The Beauty of Thomas Jefferson's Books

Another aspect of the Library of Congress that I enjoyed was Thomas Jefferson's Library. 

"I cannot live without books".

Thomas Jefferson, June 10, 1815

A little history about the collection:

Throughout his life, books were vital to Thomas Jefferson's education and well-being. When his family home Shadwell burned in 1770 Jefferson most lamented the loss of his books. In the midst of the American Revolution and while United States minister to France in the 1780s, Jefferson acquired thousands of books for his library at Monticello. Jefferson's library went through several stages, but it was always critically important to him. Books provided the little traveled Jefferson with a broader knowledge of the contemporary and ancient worlds than most contemporaries of broader personal experience. By 1814 when the British burned the nation's Capitol and the Library of Congress, Jefferson had acquired the largest personal collection of books in the United States. Jefferson offered to sell his library to Congress as a replacement for the collection destroyed by the British during the War of 1812. Congress purchased Jefferson's library for $23,950 in 1815. A second fire on Christmas Eve of 1851, destroyed nearly two thirds of the 6,487 volumes Congress had purchased from Jefferson.

•••

● WHAT TO DO:
1. In the text on Thomas Jefferson's books, how much did Congress pay for his library in 1815?
2. Continue the text on Thomas Jefferson's books from its final sentence.

•••

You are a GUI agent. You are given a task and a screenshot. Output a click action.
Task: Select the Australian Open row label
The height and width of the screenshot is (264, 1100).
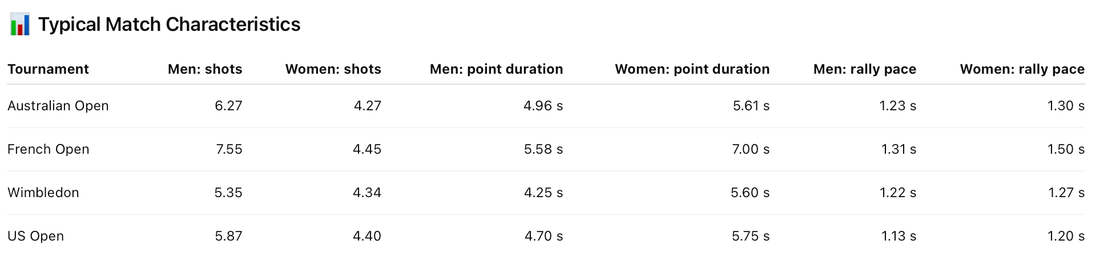[58, 106]
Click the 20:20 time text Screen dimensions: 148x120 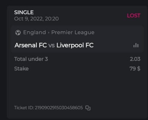click(x=52, y=19)
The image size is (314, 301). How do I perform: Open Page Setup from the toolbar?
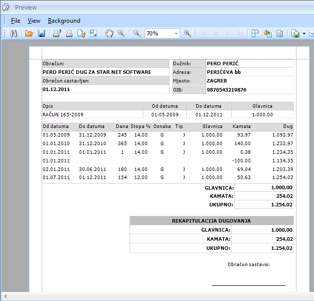[81, 33]
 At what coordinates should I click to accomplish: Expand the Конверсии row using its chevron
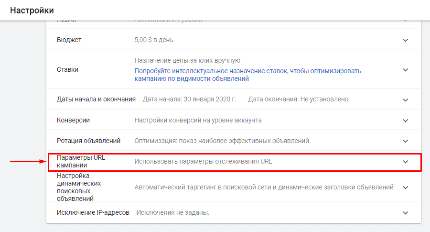[405, 121]
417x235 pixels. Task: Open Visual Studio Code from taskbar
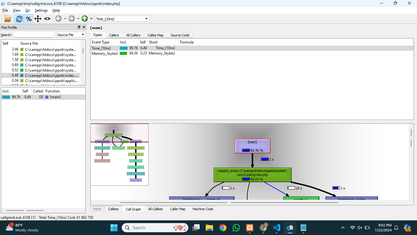tap(277, 228)
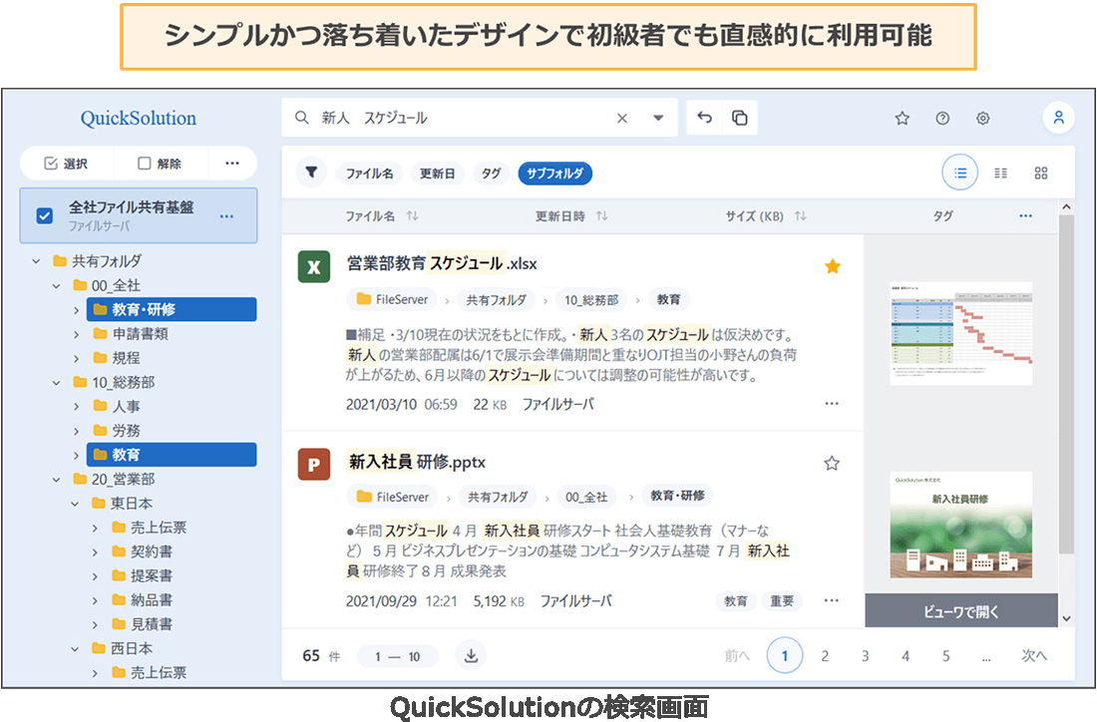Switch to grid view layout
The height and width of the screenshot is (722, 1097).
tap(1040, 172)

•••

● RESPONSES TO THE EXERCISE:
1. $23,950

2.
Through a generous grant from Jerry and Gene Jones, the Library of Congress is attempting to reassemble Jefferson's library as it was sold to Congress. Although the broad scope of Jefferson's library was a cause for criticism of the purchase, Jefferson extolled the virtue of its broad sweep and established the principle of acquisition for the Library of Congress: “there is in fact no subject to which a member of Congress may not have occasion to refer.” Proclaiming that “I cannot live without books,” Jefferson began a second collection of several thousand books, which was sold at auction in 1829 to help satisfy his creditors.

"Universal History"

What caught my eye in this collection was this book called, "Horrors of Slavery".

Another interesting tidbit about this collection were the ribbons. Green ribbons, meant books that were apart of Jefferson's original library.  The gold ribbons meant books that were recently purchased to reconstitute Jefferson's library. No ribbon meant books that were identical to books owned by Jefferson and the box books were books that were missing from the library. The Library of Congress is continuing the search worldwide for these missing books and will be adding them to this display as they are acquired. 

His section on medicine and surgery

His section on Shakespeare

His section on music and poetry

His section on geography, Africa, Asia....

It just kept going....

A section on Botany....

His section on architecture.

It was quite remarkable seeing this collection of books from one human being. I admire it greatly. It just makes you wonder about the world we live in today. I love collections like this. It makes you reach back for the beauty of the past.